EXERCISE OBJECTIVE — Write out nothing but the lines from the one containing "Open the Screen Options dropdown" through the last line below, both included, and without the pictures.

*** Opening of DATA LISTING ***

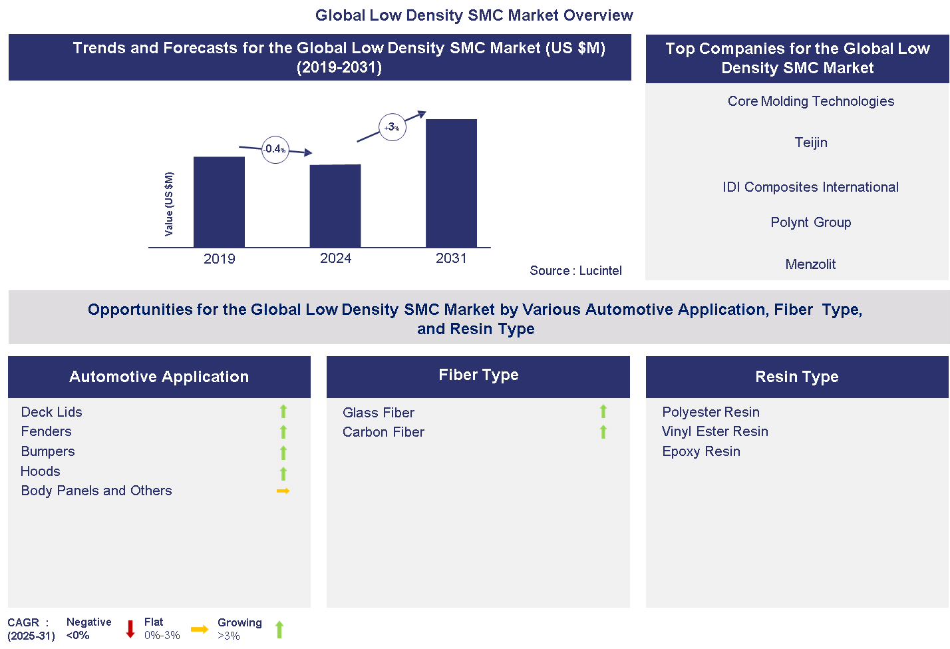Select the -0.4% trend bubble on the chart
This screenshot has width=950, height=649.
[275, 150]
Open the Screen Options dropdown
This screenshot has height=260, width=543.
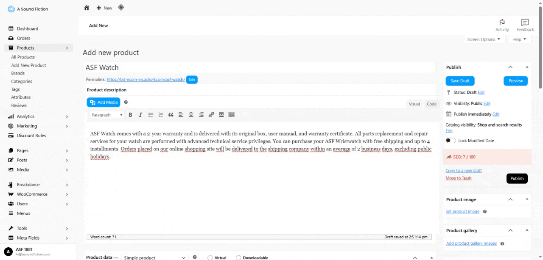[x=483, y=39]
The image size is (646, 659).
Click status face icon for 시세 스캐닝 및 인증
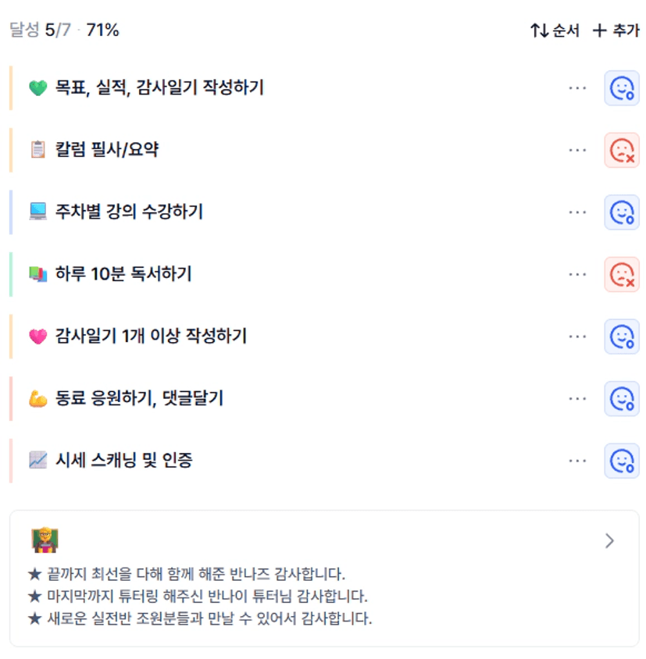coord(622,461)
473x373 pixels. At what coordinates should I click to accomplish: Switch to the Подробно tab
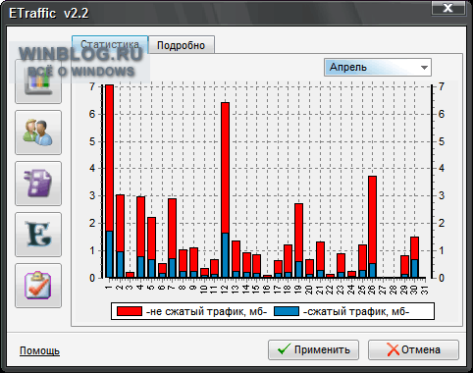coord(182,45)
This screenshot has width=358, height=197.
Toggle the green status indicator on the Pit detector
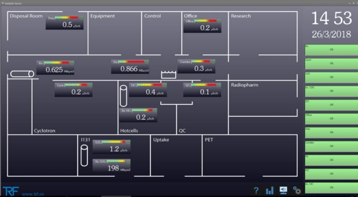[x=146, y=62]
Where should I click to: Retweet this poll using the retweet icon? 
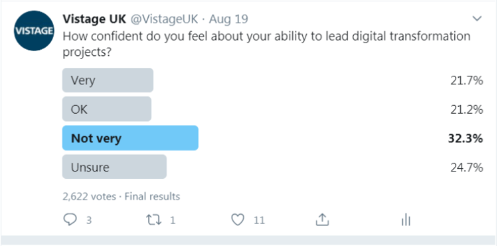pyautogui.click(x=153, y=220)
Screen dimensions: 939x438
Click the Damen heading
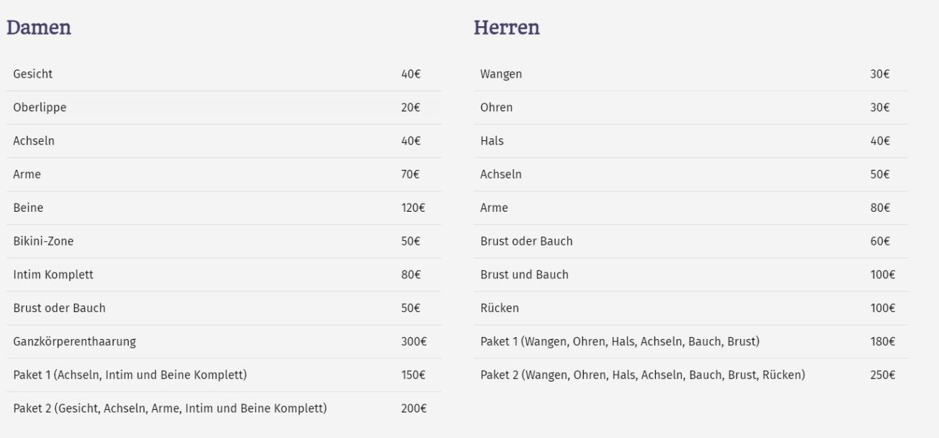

*** Close of DATA LISTING ***

SOLUTION FOR THIS TASK —
Open the Screen Options dropdown
This screenshot has height=260, width=543.
[x=483, y=39]
The image size is (646, 659).
Click status face icon for 시세 스캐닝 및 인증
coord(622,461)
473x373 pixels. At what coordinates should I click to accomplish: Switch to the Подробно tab
coord(182,45)
This screenshot has width=358, height=197.
Toggle the green status indicator on the Pit detector
[x=146, y=62]
Where should I click to: Retweet this poll using the retweet icon? 
pyautogui.click(x=153, y=220)
Screen dimensions: 939x438
Click the Damen heading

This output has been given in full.